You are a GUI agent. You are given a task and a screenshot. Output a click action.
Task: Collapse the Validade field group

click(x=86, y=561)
---
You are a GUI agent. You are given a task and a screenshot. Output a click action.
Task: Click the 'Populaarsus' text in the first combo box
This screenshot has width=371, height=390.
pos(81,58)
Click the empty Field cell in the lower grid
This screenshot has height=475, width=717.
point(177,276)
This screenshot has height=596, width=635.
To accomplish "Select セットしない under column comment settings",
---
### Exercise
Take the records above and return, word for word, only the lines that fall from the line with "This screenshot has height=596, width=635." to the line with "セットしない under column", both of them included.

### Solution for this problem
This screenshot has height=596, width=635.
To accomplish "Select セットしない under column comment settings",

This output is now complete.